I stop the pursuit and head back to the little old lady. She is in shock, but not hurt thank goodness. She has her hand bag and all is well. The police arrive at last and after getting a description from me re Mr Scumbag they take the little old lady back to the police station to make a formal statement. They ask me to go down as soon as I can as well.
By this stage I am so pissed off at myself for letting Mr Scumbag get away. After an hour or so I head down to the police station which is actually a small Police Beat office in the shopping centre about a kilometre down the road.
I walk in to give my statement and they ask me to take a seat.

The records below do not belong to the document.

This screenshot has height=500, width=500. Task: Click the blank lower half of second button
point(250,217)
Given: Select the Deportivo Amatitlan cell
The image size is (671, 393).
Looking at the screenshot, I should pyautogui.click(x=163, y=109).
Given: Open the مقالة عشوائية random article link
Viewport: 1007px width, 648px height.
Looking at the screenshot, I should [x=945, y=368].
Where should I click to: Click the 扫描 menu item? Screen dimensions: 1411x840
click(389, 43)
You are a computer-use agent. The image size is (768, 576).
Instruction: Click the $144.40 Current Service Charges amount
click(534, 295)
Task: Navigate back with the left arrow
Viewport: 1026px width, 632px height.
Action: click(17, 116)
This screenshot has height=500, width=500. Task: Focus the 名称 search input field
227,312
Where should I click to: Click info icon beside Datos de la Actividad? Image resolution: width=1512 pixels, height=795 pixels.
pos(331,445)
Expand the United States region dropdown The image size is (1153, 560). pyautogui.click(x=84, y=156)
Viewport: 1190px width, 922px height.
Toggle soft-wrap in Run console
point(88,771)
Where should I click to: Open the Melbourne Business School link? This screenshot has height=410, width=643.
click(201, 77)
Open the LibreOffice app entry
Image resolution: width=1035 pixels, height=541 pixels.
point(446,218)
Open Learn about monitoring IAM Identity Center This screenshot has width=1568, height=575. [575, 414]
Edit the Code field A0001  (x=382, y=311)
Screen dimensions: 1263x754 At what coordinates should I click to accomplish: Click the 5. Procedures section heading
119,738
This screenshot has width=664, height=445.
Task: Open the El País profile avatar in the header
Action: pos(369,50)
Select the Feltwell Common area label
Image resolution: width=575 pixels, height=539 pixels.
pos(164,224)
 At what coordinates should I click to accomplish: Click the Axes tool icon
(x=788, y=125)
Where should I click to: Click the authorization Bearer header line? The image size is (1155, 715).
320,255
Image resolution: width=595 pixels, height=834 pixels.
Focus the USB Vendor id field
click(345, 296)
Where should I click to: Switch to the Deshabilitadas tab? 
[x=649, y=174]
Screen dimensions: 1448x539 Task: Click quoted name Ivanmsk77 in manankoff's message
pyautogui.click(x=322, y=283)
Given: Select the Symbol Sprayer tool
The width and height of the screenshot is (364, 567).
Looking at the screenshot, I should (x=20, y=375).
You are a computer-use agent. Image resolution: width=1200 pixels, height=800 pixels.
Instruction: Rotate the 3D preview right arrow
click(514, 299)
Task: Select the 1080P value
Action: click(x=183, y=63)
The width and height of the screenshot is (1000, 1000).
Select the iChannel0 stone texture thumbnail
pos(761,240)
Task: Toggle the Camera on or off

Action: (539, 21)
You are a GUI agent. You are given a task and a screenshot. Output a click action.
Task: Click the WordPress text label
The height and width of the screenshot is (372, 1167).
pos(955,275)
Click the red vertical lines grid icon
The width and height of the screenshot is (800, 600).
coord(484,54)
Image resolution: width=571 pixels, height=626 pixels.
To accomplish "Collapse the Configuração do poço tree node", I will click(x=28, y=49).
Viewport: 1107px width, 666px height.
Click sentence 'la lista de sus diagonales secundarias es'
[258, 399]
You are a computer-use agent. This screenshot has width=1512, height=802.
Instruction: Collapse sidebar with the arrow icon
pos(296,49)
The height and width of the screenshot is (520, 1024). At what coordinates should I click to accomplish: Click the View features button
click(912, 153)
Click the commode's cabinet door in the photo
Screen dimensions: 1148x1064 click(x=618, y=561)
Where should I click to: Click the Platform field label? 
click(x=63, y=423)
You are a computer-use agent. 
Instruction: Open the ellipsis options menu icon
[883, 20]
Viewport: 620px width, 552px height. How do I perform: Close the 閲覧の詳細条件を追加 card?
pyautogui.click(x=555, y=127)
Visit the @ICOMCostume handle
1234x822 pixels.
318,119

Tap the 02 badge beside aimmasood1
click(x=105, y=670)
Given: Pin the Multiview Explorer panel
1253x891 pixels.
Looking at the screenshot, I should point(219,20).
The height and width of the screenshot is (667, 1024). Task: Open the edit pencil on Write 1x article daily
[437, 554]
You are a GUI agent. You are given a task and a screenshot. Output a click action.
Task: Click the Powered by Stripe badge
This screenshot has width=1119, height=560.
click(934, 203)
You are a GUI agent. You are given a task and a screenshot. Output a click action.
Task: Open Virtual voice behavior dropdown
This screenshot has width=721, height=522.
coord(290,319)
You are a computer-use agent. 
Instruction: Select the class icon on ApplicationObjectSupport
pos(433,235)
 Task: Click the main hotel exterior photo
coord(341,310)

After a few minutes I see Mr Scumbag being escorted into a holding room in handcuffs! What the? I didn’t catch him and now he was in police custody. I asked the duty officer what had happened. He informed me that Mr Scumbag had casually walked into the shopping centre a few minutes earlier, right past the Police Beat and they recognised him from the description I had given them earlier. He was still wearing the same clothes.
What an A1 class idiot.
By this stage I found out that Mr Scumbags name was in fact, Wayne. I’ll still call him Mr Scumbag here. They were escorting Mr Scumbag to the main police holding cells in the city and as he walked past me he looked at me and said “I’m going to get you one day man”. I stood up and looked him in the eye and said,
“Try your best, Wayne. For now, you’re going to jail, son.”
I gave my statement to police and left. But while there they told me the lady had a few hundred dollars in cash and some blank, signed cheques which she was about to pay some bills with. Luckily Mr Scumbag didn’t get to spend it on drugs and video games.
A few weeks later I was back home in Brisbane and I received a thank you card and some scratch it tickets from the little old lady. She must have got my details from the police. She was very thankful for my help that day. I was glad to provide it.
Oh, I didn’t win anything on the tickets but that was ok. I never expected them nor in fact a card nor a thank you. I would like to think that anyone in my position would have done the exact same thing.
Scumbags of the world be warned! There are ordinary, decent citizens out there, and we refuse to let you attack little old ladies.